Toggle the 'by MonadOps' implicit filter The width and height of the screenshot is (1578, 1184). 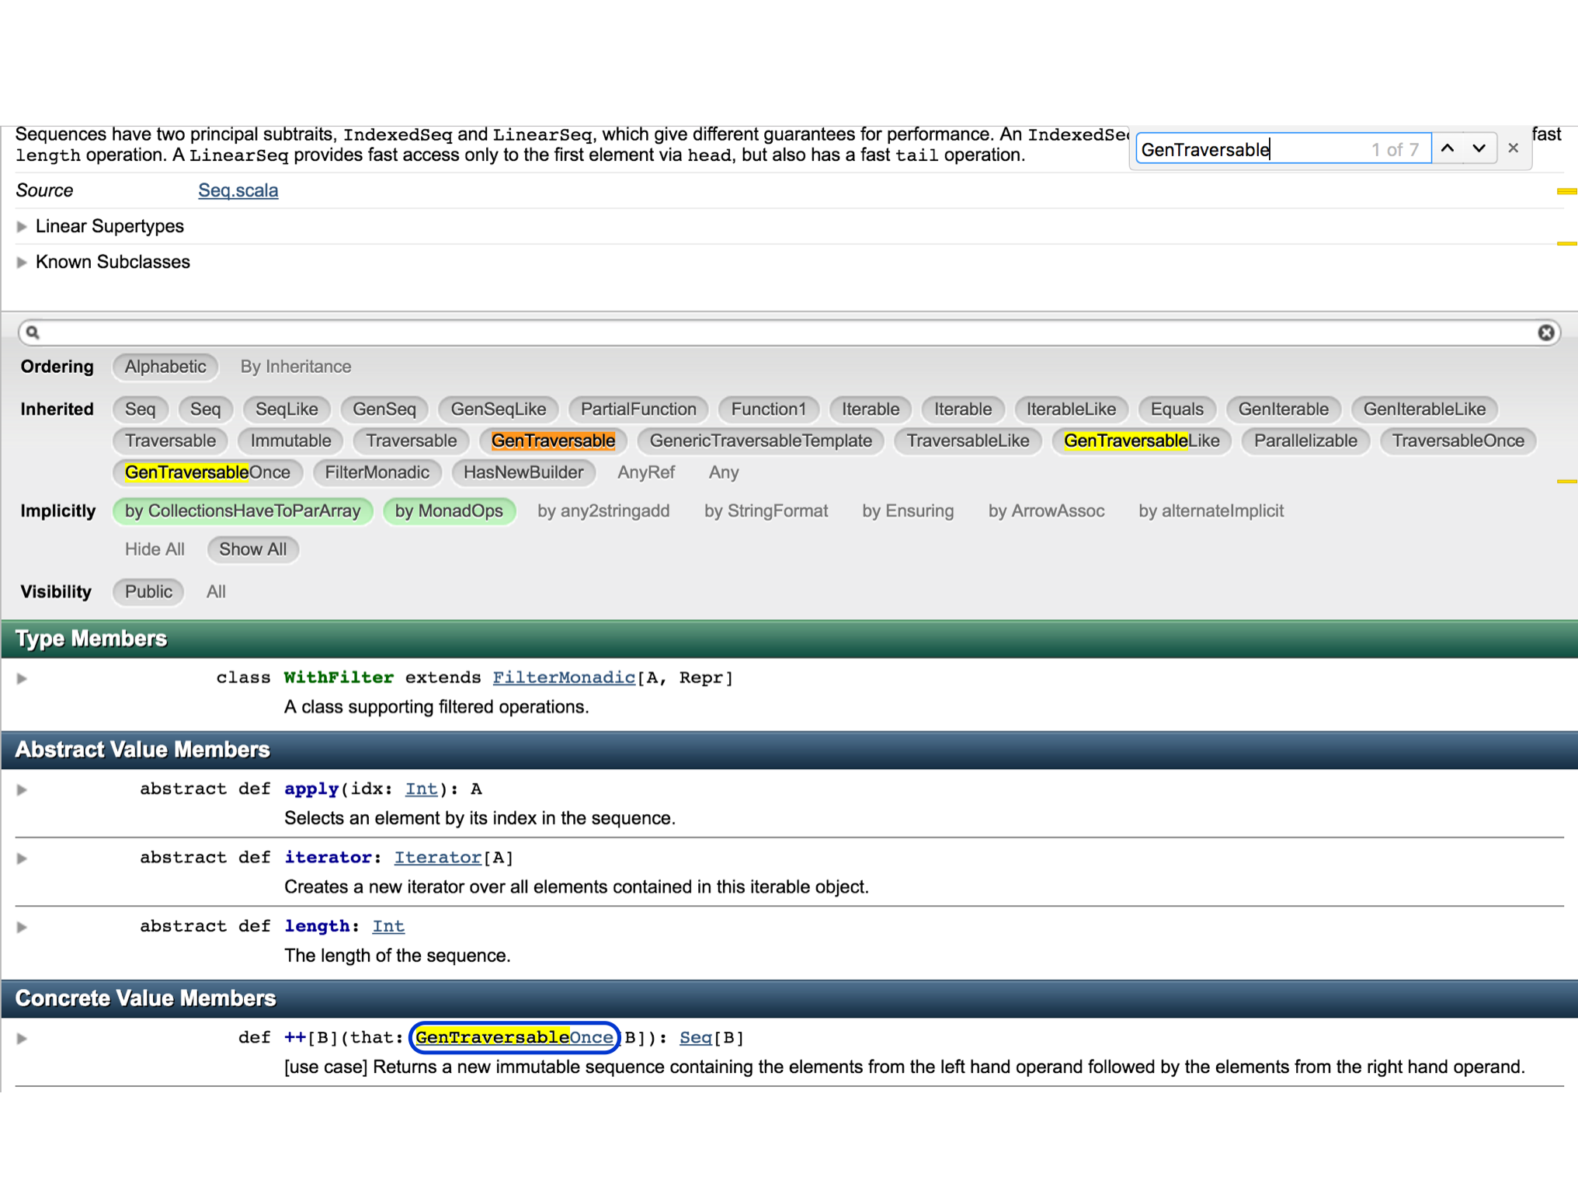450,510
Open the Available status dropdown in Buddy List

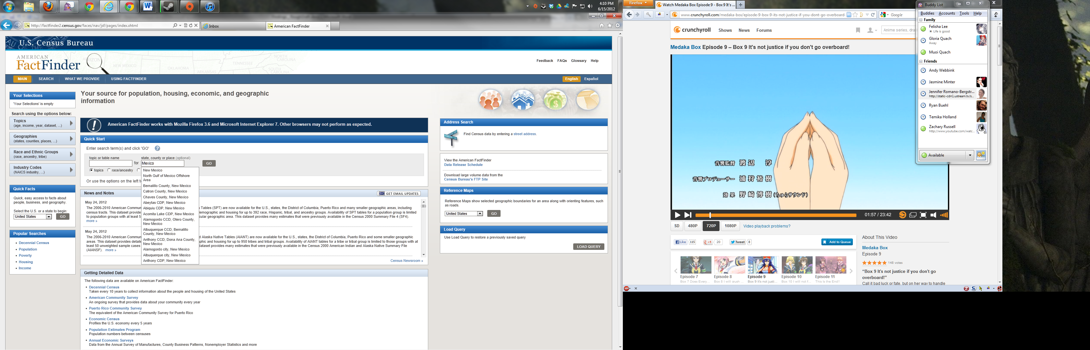tap(970, 155)
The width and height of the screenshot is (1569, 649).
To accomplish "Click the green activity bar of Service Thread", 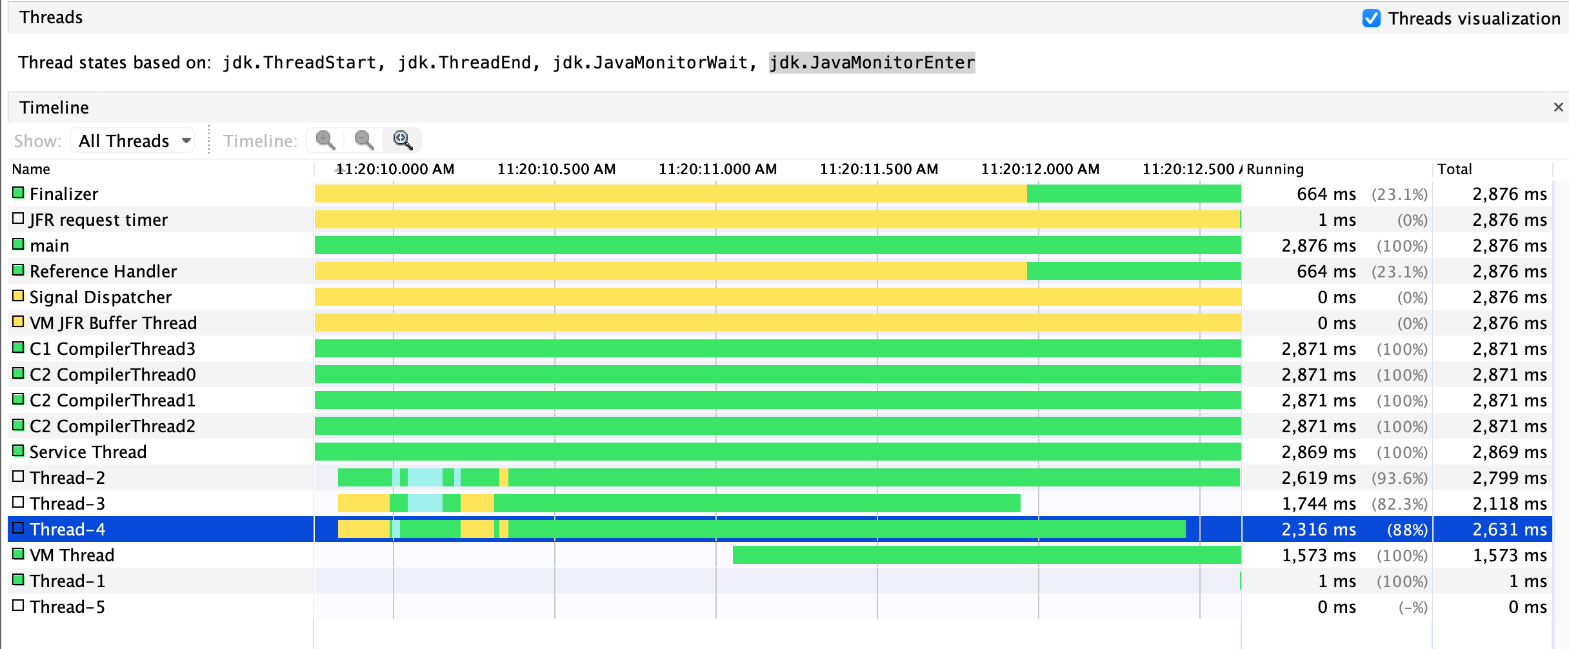I will coord(774,451).
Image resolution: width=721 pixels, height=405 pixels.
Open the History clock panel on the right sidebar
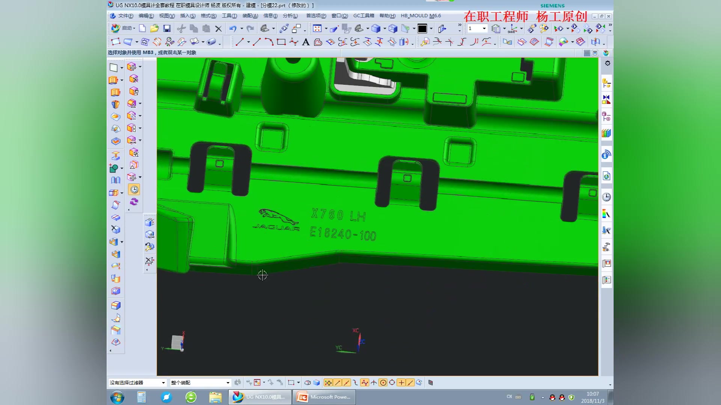606,197

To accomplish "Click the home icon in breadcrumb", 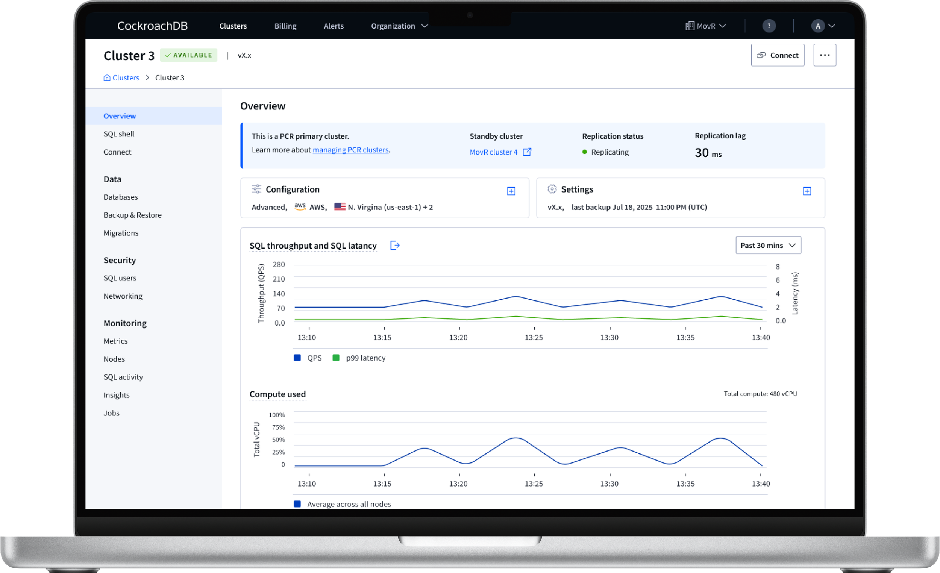I will 107,78.
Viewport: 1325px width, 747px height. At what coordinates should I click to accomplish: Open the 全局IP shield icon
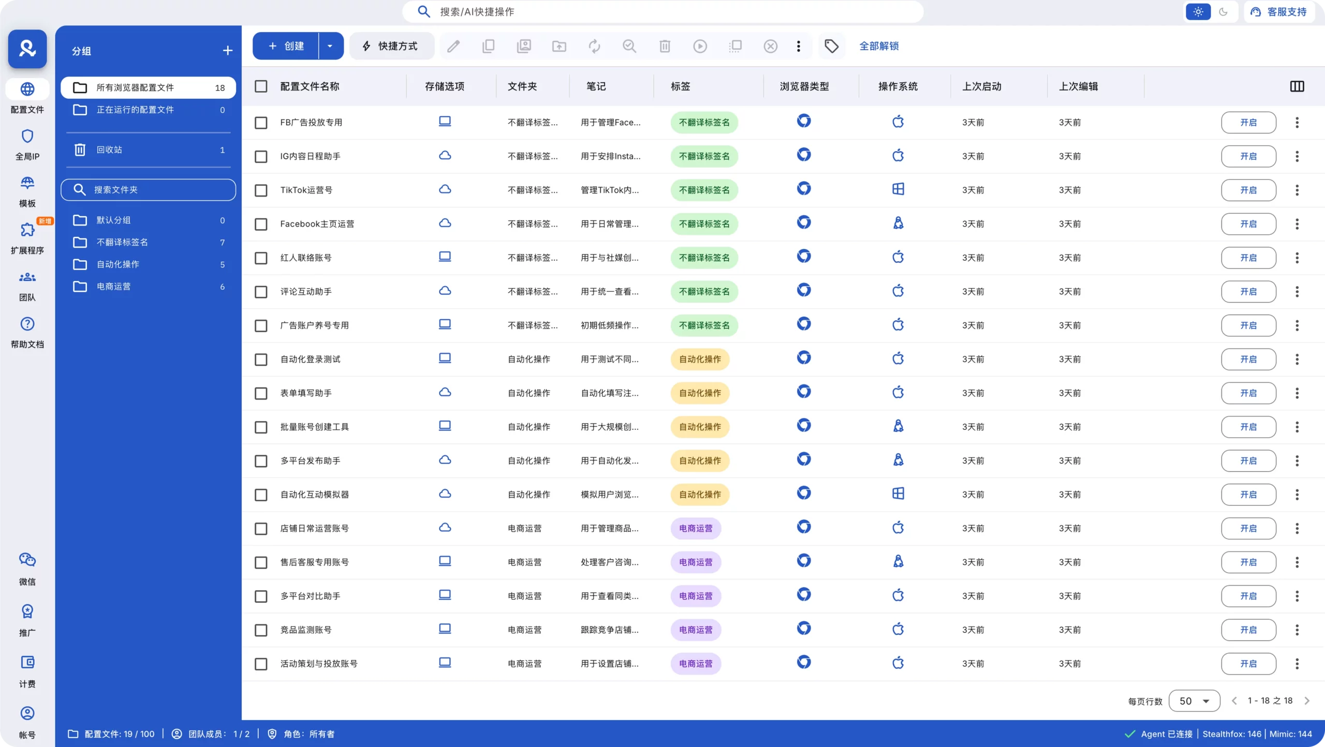pyautogui.click(x=27, y=136)
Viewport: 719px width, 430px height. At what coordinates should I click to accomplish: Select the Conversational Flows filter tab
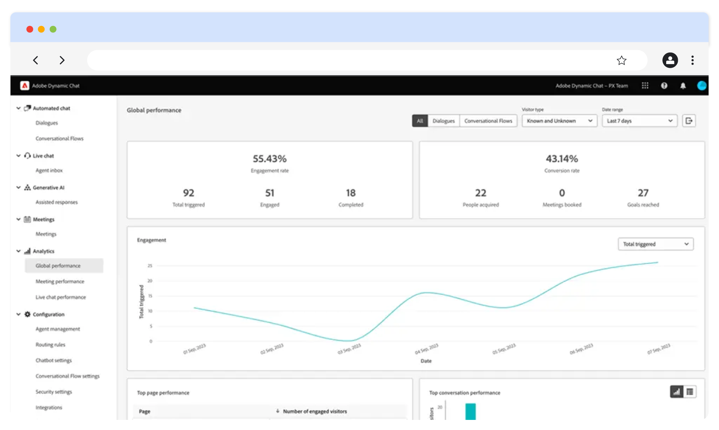488,121
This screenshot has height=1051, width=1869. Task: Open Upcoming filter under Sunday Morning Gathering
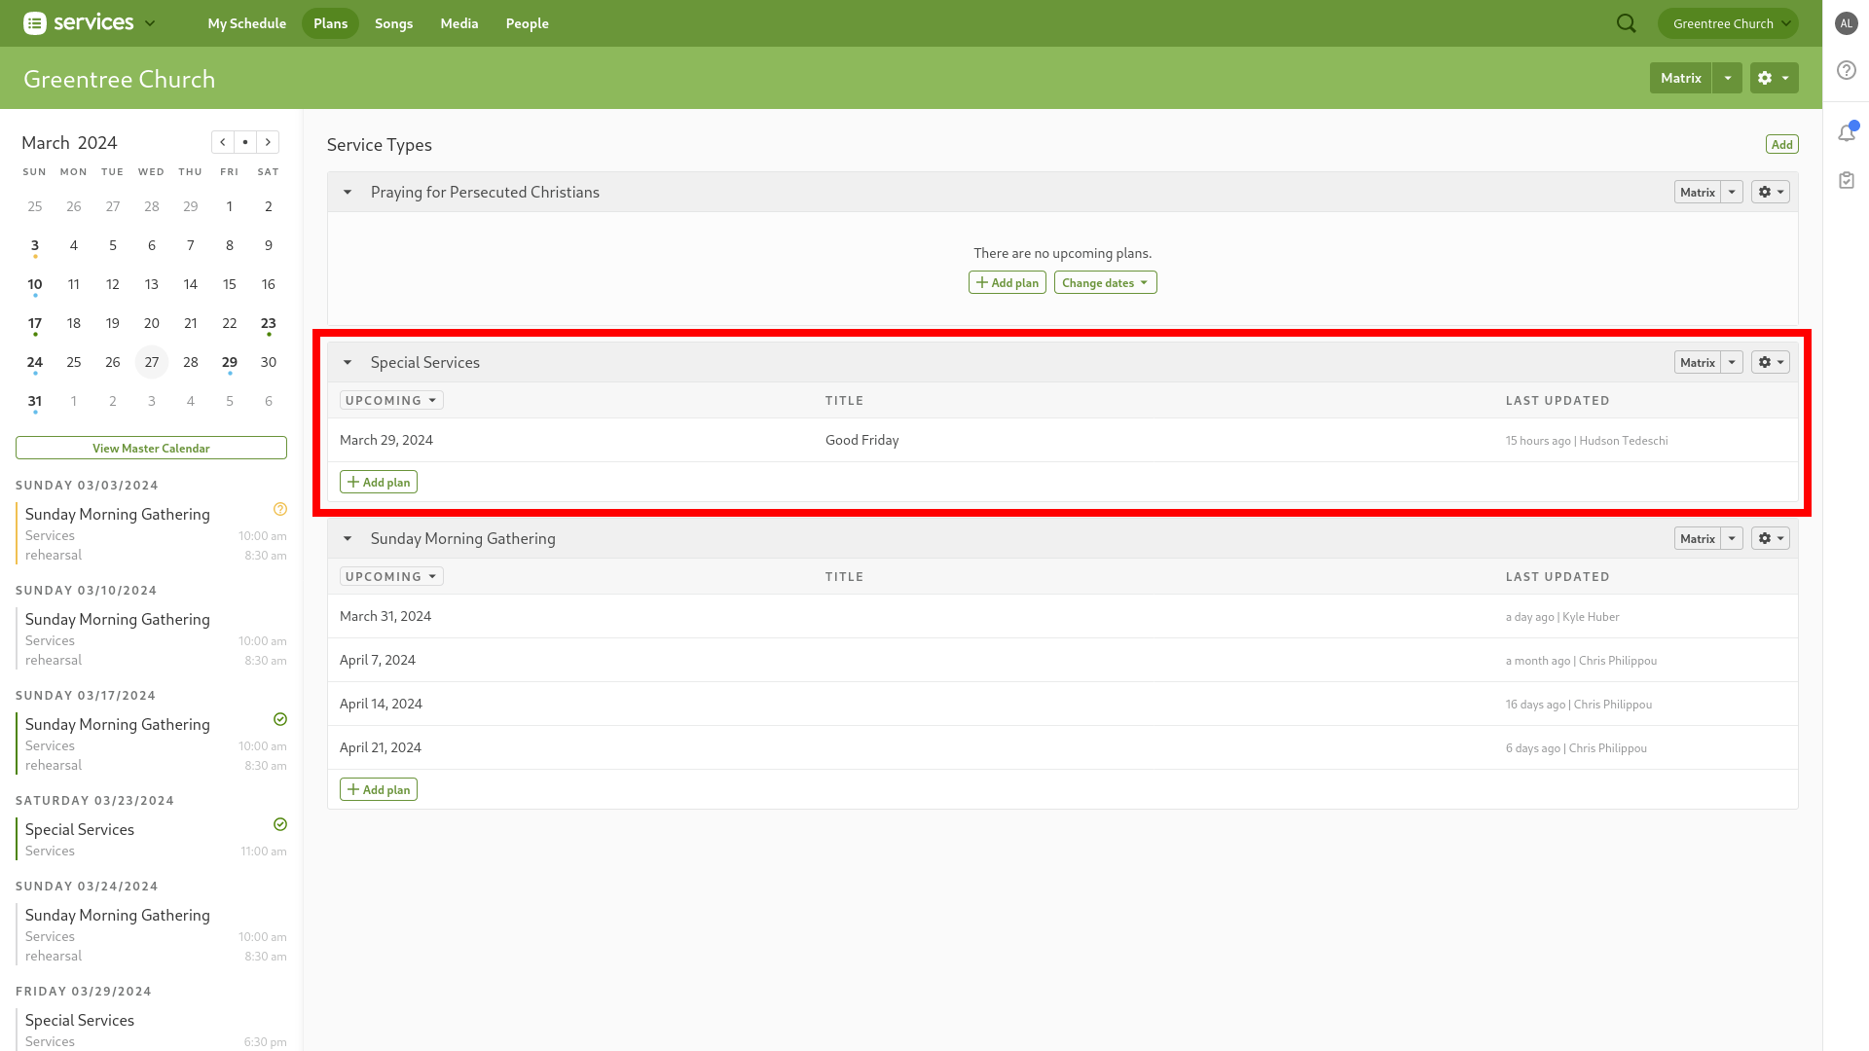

## PROBLEM TO WORK ON:
Give again, word for word, the line containing "Viewport: 719px width, 430px" and every line after it to the end of the records; leave out the pictures.

## ANSWER:
Viewport: 719px width, 430px height. At what coordinates should I click to accomplish: Select the Conversational Flows filter tab
488,121
This screenshot has height=1051, width=1869. Task: Open Upcoming filter under Sunday Morning Gathering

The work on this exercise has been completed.